Le Parlement germanophone en séance plénière a approuvé lundi soir à l'unanimité, une résolution au sujet du potentiel enfouissement de déchets hautement radioactifs envisagé par l'ONDARF (Organisme belge des déchets radioactifs) dans le sud de la Belgique. D'après une enquête publique transfrontalière, ouverte en toute discrétion, le 15 avril durant le confinement, l'ONDARF est à la recherche de nouveaux sites potentiels pour y enfouir des déchets provenant de centrales nucléaires.

Dans ce texte adressé aux gouvernements fédéral et germanophone, les élus soulignent d'une part les risques considérables pour l'homme et la nature liés au stockage à long terme des déchets radioactifs et d'autre part que "le massif de Stavelot et le Synclinal de Neufchâteau-Eifel sont de plus en plus sujet aux tremblements de terre en raison de leur situation tectonique et de phénomènes volcaniques".

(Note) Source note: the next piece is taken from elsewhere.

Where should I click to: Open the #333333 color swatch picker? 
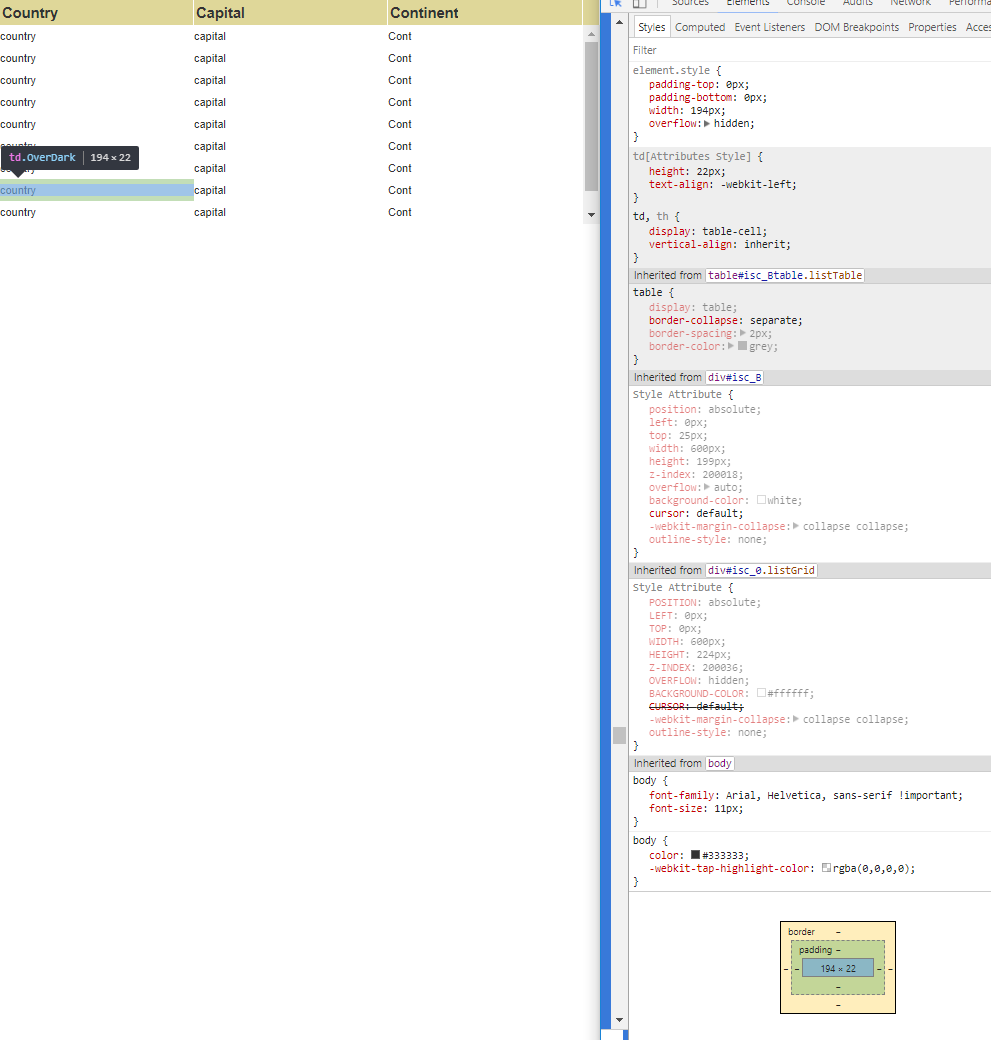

Les parlementaires insistent également sur le fait que le paysage ardennais, moteur du tourisme, perdrait une grande partie de son attrait si un dépôt de déchets radioactifs venait à y être installé.

Par ailleurs plusieurs sites potentiels d'enfouissement se trouvent en bordure des Hautes-Fagnes, qui constituent la plus ancienne réserve naturelle de Wallonie.

Les élus craignent également que le stockage de déchets radioactifs n'ait une influence sur le choix du site qui accueillera le futur télescope gravitationnel Einstein, pour lequel la ville de Maastricht est candidate.

Au vu des conséquences négatives que cela pourrait avoir, les élus demandent au gouvernement fédéral de renoncer au choix de deux sites mentionnés. Les mandataires souhaitent également être informés des développements de la situation et d'être impliqués dans le processus de choix des sites prévus pour accueillir un dépôt.